What is required - Lines before the one containing "This screenshot has height=812, width=1465." are to be skipped; reproduce that line and the rest of the records below exactly.
BEGIN Data to process
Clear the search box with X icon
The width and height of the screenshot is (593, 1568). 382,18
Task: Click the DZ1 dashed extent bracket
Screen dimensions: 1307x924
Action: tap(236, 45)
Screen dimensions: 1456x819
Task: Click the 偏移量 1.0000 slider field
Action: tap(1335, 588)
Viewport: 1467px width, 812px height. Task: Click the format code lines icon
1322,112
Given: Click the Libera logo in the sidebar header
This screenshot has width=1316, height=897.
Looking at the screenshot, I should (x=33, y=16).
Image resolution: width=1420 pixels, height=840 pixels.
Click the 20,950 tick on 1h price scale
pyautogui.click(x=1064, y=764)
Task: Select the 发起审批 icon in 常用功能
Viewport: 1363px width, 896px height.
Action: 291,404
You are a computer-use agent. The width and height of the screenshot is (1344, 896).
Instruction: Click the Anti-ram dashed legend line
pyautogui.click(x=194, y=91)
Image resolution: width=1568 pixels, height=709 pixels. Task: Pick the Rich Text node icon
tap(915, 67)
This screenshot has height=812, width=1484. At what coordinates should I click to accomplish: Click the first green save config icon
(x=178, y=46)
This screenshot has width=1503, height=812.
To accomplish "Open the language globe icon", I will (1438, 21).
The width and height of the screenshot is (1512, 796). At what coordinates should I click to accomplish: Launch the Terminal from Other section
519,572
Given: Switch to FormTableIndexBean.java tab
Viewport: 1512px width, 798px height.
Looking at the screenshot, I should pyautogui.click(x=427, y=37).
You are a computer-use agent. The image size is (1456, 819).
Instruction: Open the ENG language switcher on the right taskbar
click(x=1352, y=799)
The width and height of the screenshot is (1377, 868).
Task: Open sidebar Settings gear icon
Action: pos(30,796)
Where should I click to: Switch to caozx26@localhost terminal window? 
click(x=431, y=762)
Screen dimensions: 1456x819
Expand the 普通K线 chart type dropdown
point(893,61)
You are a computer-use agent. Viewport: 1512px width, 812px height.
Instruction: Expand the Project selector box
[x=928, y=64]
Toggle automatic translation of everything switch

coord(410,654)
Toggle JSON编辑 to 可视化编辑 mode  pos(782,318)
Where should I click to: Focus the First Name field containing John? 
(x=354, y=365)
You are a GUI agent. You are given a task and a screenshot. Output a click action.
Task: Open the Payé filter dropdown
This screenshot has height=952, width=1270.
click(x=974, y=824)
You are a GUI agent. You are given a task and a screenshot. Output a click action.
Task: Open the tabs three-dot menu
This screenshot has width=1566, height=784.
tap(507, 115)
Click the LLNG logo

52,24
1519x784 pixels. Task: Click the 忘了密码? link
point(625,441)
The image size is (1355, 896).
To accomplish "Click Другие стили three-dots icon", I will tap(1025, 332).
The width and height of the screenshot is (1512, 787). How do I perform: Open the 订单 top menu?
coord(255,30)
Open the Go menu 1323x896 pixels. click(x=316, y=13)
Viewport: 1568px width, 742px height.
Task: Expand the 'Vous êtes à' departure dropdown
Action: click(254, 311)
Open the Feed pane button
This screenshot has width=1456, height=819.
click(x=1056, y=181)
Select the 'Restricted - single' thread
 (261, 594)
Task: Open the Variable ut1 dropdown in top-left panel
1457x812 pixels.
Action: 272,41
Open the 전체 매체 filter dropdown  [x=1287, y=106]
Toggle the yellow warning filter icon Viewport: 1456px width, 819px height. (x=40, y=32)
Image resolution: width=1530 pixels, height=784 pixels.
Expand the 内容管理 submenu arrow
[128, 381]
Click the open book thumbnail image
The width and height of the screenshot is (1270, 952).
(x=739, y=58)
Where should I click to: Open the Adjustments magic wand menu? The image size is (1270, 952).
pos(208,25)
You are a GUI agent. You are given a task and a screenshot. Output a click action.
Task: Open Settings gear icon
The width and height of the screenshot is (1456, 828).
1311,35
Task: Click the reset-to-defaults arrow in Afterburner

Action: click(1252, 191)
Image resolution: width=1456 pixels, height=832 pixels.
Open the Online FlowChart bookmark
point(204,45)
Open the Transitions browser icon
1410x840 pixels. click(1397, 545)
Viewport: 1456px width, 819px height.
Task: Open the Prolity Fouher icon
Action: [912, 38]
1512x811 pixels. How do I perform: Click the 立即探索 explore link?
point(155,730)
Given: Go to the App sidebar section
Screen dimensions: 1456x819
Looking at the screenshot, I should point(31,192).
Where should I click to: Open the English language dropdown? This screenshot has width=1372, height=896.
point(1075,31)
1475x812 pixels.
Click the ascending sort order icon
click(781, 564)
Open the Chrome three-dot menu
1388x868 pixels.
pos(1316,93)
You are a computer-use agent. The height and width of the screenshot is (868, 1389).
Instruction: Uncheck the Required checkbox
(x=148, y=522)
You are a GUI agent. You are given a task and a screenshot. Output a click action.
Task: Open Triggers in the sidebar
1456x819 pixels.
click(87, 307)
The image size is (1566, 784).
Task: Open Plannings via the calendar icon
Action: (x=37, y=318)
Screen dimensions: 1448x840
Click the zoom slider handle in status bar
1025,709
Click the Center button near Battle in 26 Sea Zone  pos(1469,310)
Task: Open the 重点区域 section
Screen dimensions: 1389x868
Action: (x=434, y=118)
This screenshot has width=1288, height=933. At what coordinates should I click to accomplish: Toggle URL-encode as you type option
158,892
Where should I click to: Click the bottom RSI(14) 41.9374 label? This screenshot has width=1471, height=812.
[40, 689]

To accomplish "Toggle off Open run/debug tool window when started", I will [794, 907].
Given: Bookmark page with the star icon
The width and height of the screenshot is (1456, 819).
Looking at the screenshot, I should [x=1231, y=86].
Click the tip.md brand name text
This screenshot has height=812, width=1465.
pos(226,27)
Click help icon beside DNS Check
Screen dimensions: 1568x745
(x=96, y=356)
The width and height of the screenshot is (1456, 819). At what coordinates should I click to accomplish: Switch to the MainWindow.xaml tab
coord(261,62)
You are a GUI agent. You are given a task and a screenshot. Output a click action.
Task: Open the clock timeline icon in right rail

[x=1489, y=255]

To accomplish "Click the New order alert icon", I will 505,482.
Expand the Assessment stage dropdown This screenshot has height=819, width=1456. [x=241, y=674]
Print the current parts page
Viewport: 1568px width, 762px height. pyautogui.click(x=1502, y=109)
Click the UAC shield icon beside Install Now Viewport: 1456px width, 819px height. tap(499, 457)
END Data to process
Task solution -
This screenshot has height=812, width=1465.
pos(226,27)
Click help icon beside DNS Check
Screen dimensions: 1568x745
(x=96, y=356)
The width and height of the screenshot is (1456, 819). At what coordinates should I click to accomplish: Switch to the MainWindow.xaml tab
coord(261,62)
You are a GUI agent. You are given a task and a screenshot. Output a click action.
Task: Open the clock timeline icon in right rail

[x=1489, y=255]

To accomplish "Click the New order alert icon", I will 505,482.
Expand the Assessment stage dropdown This screenshot has height=819, width=1456. [x=241, y=674]
Print the current parts page
Viewport: 1568px width, 762px height. pyautogui.click(x=1502, y=109)
Click the UAC shield icon beside Install Now Viewport: 1456px width, 819px height. tap(499, 457)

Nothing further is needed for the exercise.